Provided data ->
● ● ● ● ●
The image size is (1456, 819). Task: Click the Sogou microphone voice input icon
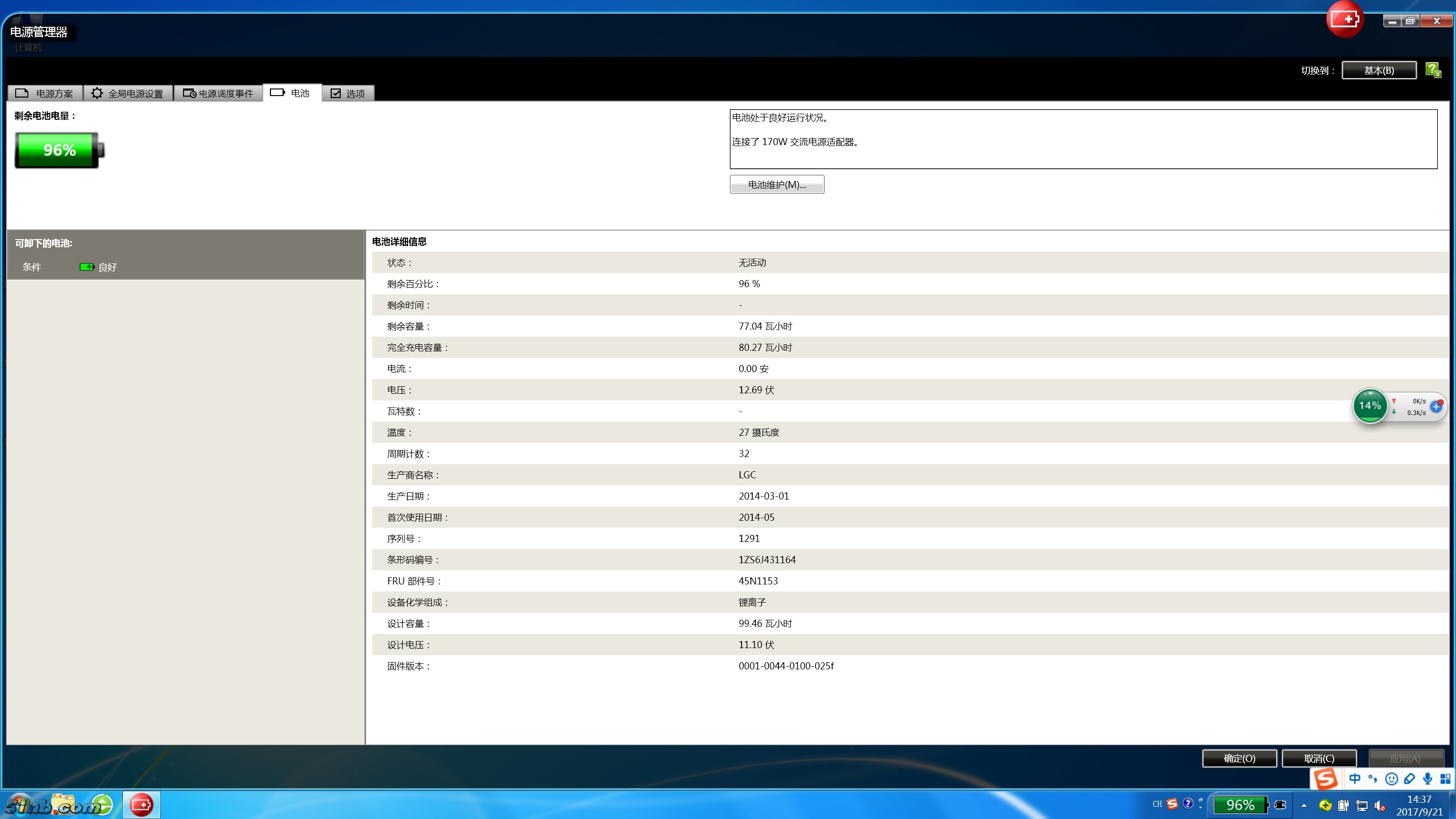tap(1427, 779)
● ● ● ● ●
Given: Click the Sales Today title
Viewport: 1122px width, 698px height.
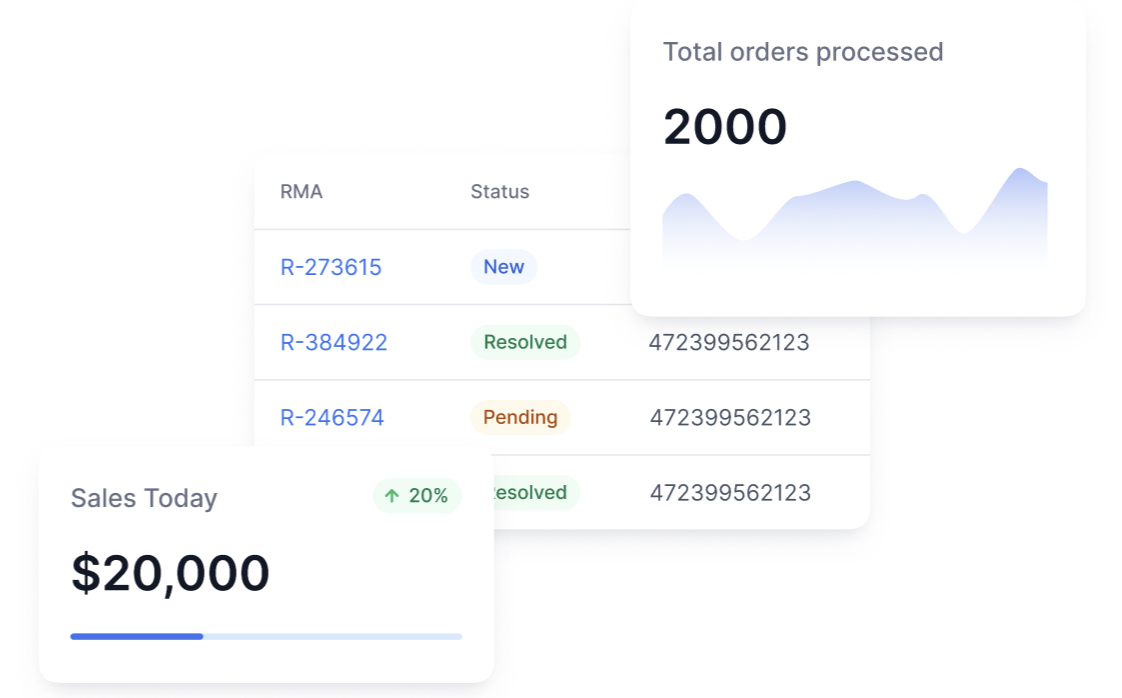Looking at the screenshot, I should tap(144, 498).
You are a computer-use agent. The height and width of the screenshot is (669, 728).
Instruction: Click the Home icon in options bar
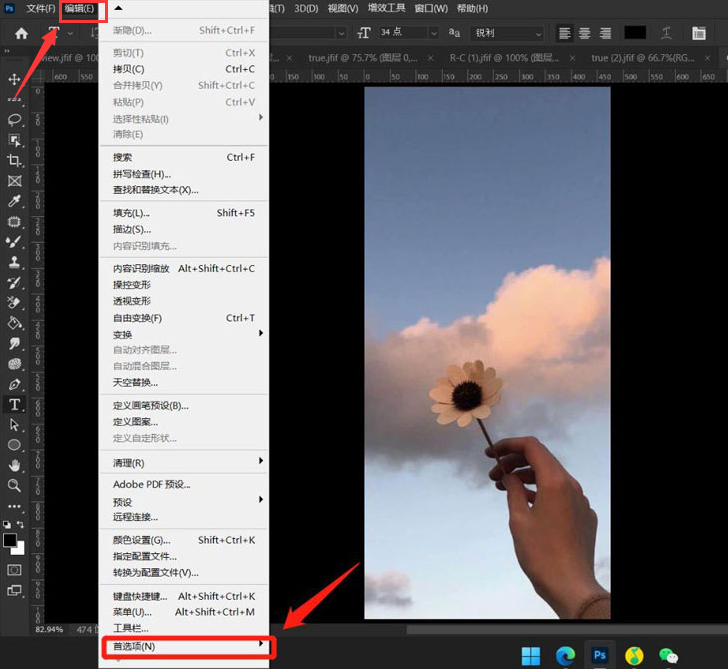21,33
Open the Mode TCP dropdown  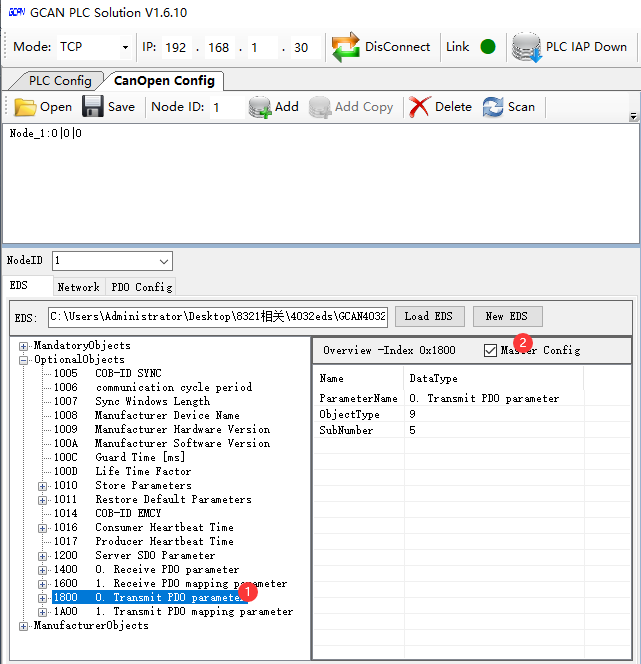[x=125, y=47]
● ● ● ● ●
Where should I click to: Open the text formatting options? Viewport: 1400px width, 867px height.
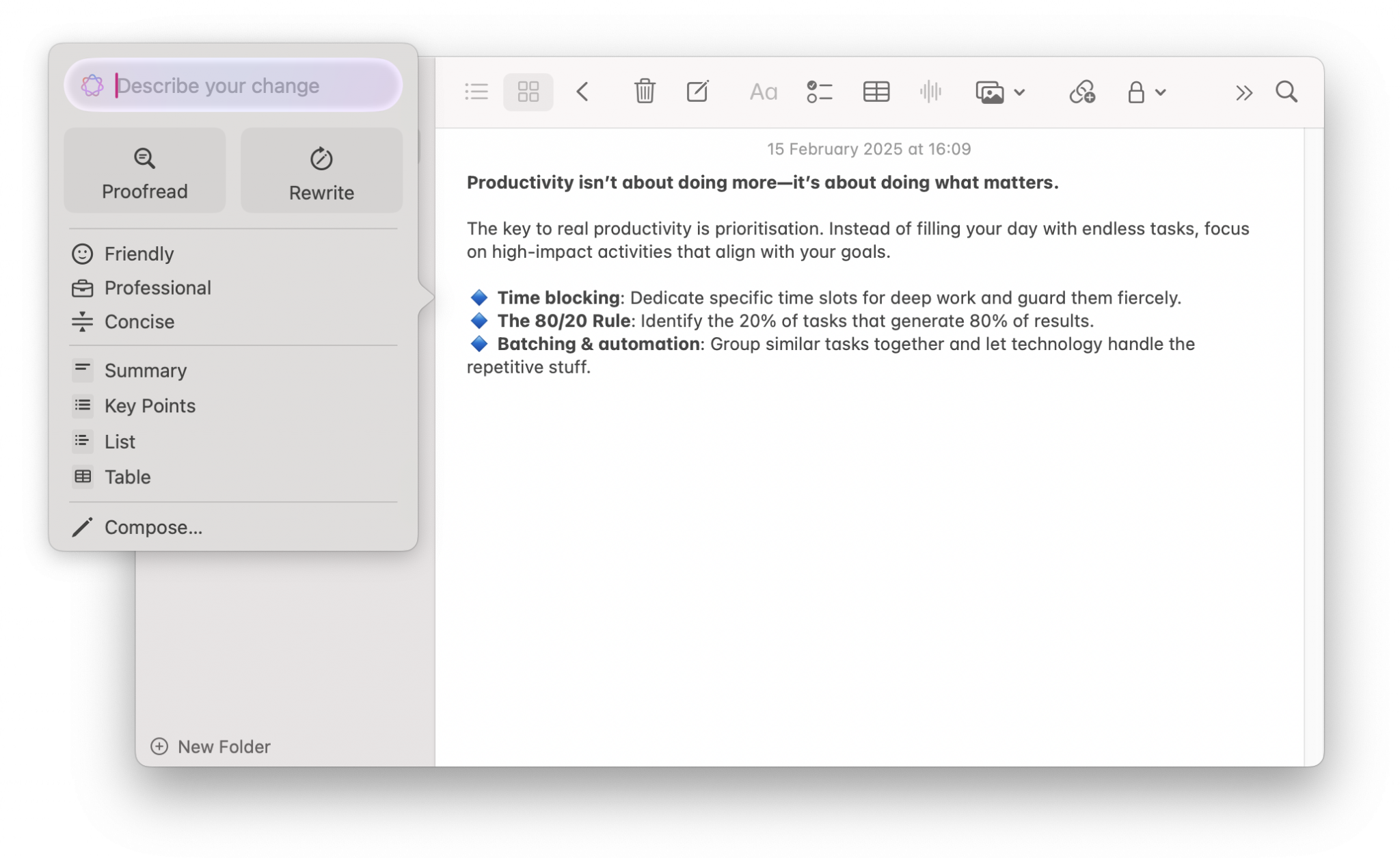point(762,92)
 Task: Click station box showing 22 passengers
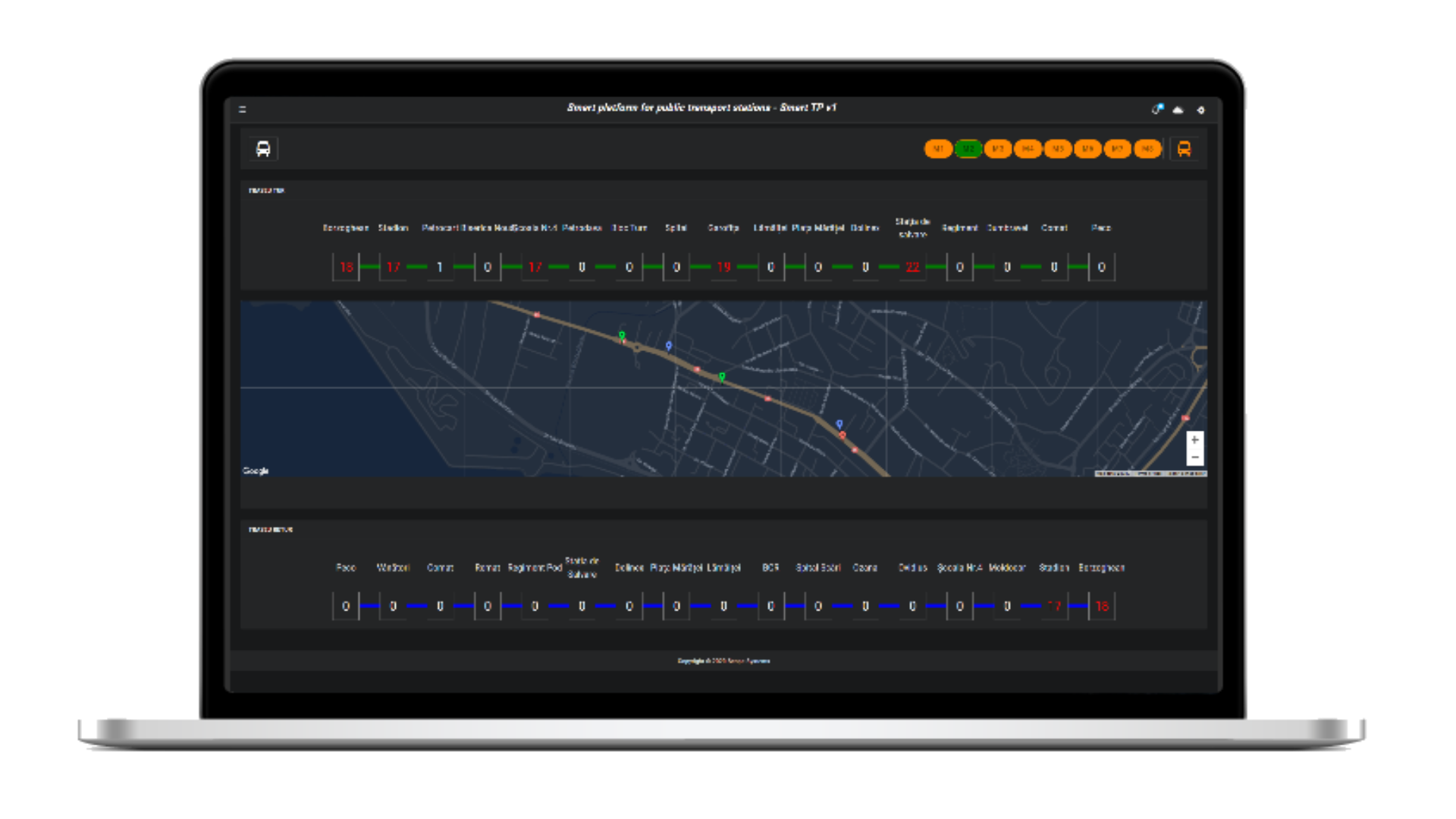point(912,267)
● ● ● ● ●
Your instructions -> Rescale the material starting at the line that contains "Where should I" and ending at the line that contains "point(912,267)". Reproduce every line in that span, requests included, with each coordinate in the answers multiplied by 1.4 and rounded to a whole number (halves rounded up), and omit the pictures.

Solution for this task ->
Where should I click to: Open the text formatting options? Viewport: 1400px width, 867px height.
point(1067,129)
 Task: Click station box showing 22 passengers
point(1277,374)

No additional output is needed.